Particularly popular in the 1970′s and 80′s, waterbeds are still fairly popular today thanks to a few unique features. The most notable advantage of a waterbed is its ability to be easily (and safely) heated. Those living in colder climates can certainly understand how pleasant it is to climb inside a nice warm bed in the winter.
To be fair, water beds have changed quite a bit since 1975 when you rolled around on your aunt and uncle’s waterbed as though you were tossing and turning in a tropical storm. Modern waterbeds come in two types, soft-sided and hard-sided. The classic waterbed is the hard-sided variety with sturdy wood sides helping to keep the water mattress rigid (and contain spills in the event of a puncture).
Updated waterbeds fall into the soft-sided category, a hybrid of a conventional mattress and a water bed. These mattresses essentially have water chambers inside a foam and fabric mattress casing. Water beds also happen to be very good for people with allergies as the outside of the bed can be wiped down to make sure no mites or pollen are present.
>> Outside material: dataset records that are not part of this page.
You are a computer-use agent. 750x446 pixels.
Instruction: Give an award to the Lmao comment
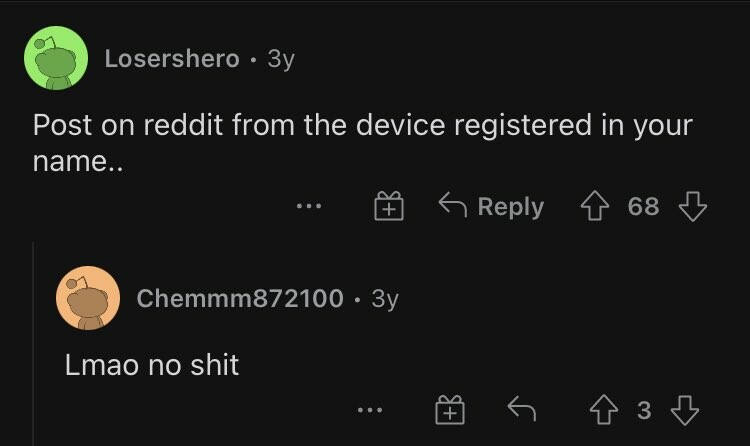point(450,410)
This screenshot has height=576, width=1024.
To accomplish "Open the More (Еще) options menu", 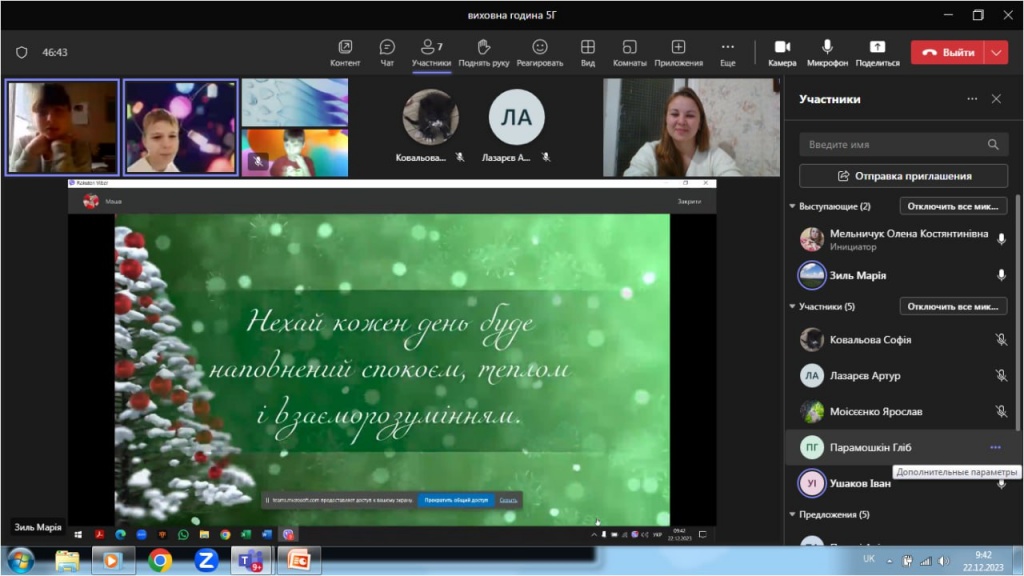I will coord(727,47).

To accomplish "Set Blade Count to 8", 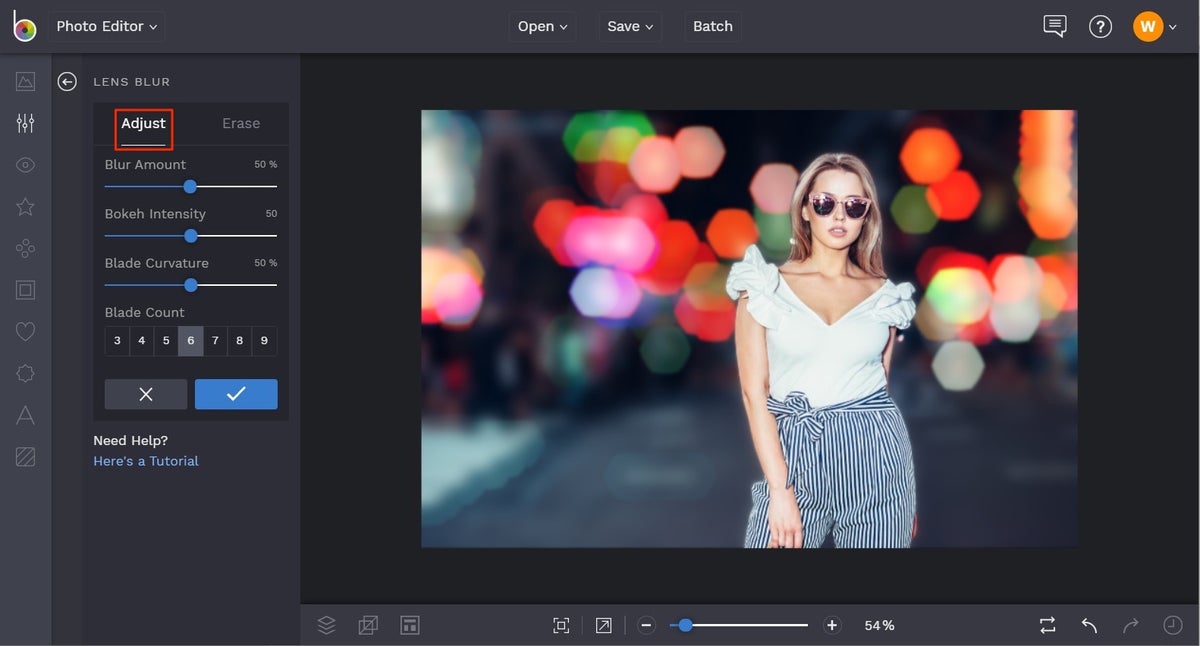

Additionally, waterbeds have a long lifespan, typically well over ten years.
Water beds were first invented over 100 years ago but didn’t gain widespread popularity until 1968 when a design student at San Francisco State University used modern materials to make the waterbed a practical reality. Charles Hall created the basis for the modern water bed but wasn’t able to secure a patent for his work due to several instances of prior art dating back to 1871.
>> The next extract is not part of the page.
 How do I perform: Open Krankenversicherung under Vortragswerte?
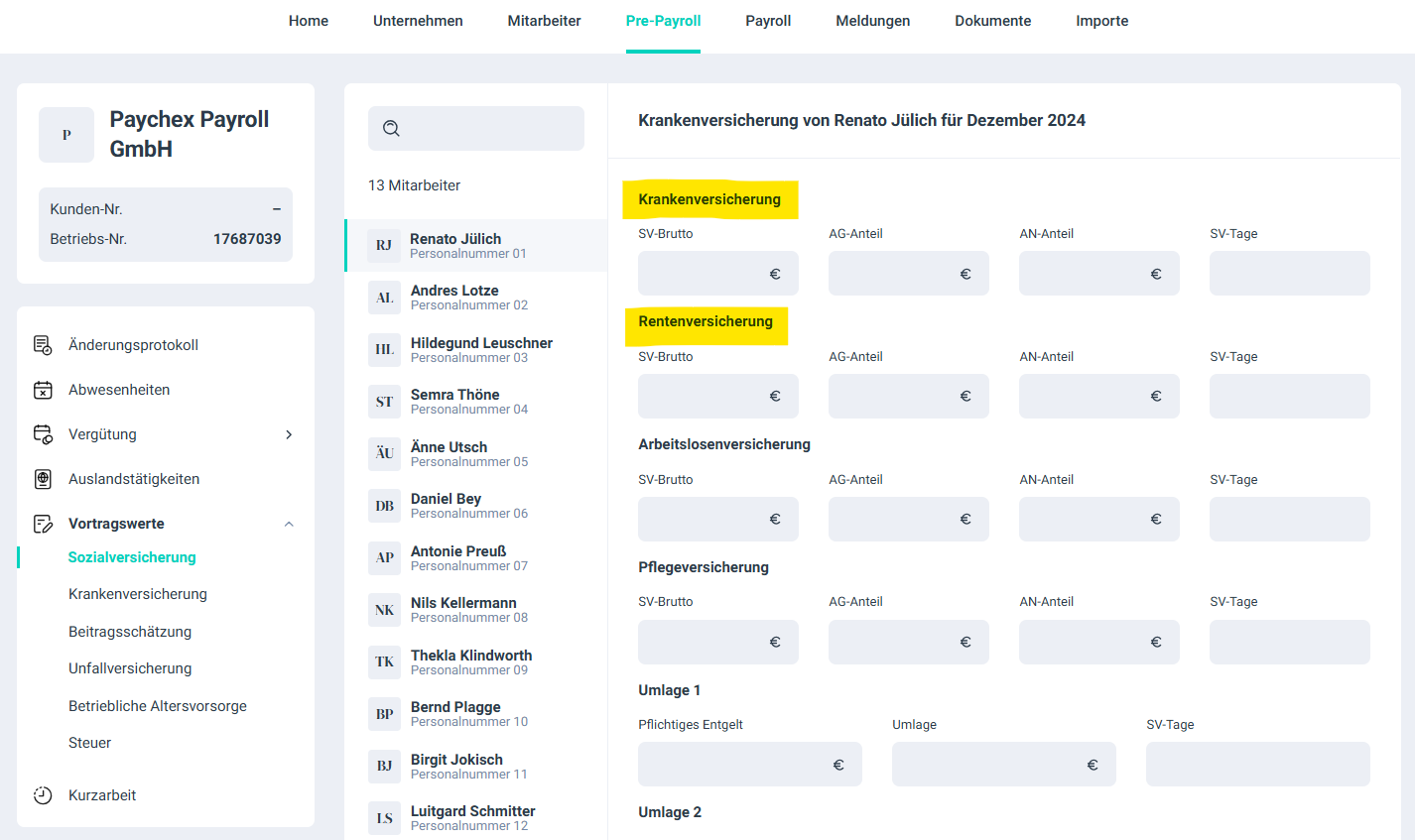pos(138,594)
Unfortunately, heating a water bed can be quite expensive. A bigger bed is obviously more difficult to heat but new low-wattage heaters can help keep costs down. Still, expect to pay up to $500 per year to heat a water bed. You must also be very careful to put the water bed in an area that can sustain a lot of weight. Putting a water bed in the middle of a large upstairs room can be a bad idea.
Most mattress chains don’t sell water beds. You’re better off going to a local furniture store.